Entries on where items appear

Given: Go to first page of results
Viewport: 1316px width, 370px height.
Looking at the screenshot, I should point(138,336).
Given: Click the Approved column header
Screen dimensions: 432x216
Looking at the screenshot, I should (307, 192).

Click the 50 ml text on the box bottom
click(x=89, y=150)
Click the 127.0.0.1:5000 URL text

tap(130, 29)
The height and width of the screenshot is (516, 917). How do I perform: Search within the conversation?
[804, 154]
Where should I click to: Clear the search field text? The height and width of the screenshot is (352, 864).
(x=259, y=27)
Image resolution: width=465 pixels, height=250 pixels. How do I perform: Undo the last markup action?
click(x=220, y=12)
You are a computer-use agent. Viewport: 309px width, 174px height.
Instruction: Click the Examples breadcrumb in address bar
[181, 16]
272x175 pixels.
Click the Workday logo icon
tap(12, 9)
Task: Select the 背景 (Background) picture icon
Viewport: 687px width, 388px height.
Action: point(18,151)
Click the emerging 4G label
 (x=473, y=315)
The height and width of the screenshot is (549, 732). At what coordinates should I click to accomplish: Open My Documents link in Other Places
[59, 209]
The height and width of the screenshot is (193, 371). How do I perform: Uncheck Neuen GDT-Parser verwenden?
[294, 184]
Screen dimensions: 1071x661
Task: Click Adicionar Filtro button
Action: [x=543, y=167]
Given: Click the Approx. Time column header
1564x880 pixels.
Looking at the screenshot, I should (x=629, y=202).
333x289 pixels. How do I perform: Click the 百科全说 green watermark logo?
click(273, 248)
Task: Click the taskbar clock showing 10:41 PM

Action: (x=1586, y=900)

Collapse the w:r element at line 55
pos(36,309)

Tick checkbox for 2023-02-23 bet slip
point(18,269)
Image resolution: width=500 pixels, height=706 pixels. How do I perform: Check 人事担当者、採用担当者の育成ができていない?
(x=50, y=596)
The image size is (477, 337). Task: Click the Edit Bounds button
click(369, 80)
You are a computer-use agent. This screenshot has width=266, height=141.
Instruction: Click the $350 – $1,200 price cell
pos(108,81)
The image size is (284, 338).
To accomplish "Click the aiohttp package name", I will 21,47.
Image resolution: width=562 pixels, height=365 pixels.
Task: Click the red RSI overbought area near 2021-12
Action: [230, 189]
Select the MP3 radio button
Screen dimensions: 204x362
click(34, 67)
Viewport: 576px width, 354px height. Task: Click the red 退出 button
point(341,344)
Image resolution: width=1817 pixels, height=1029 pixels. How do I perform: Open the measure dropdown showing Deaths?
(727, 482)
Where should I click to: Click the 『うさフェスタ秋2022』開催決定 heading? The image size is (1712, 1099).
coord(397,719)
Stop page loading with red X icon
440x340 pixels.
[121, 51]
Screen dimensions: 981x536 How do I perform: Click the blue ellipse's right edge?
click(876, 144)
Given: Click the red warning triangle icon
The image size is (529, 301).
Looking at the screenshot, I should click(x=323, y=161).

Given instruction → Copy out the data above word for word, starting with the line containing "Tick checkbox for 2023-02-23 bet slip" and going on through the line containing "pos(108,81)".

Output for this exercise →
Tick checkbox for 2023-02-23 bet slip
point(18,269)
Image resolution: width=500 pixels, height=706 pixels. How do I perform: Check 人事担当者、採用担当者の育成ができていない?
(x=50, y=596)
The image size is (477, 337). Task: Click the Edit Bounds button
click(369, 80)
You are a computer-use agent. This screenshot has width=266, height=141.
Instruction: Click the $350 – $1,200 price cell
pos(108,81)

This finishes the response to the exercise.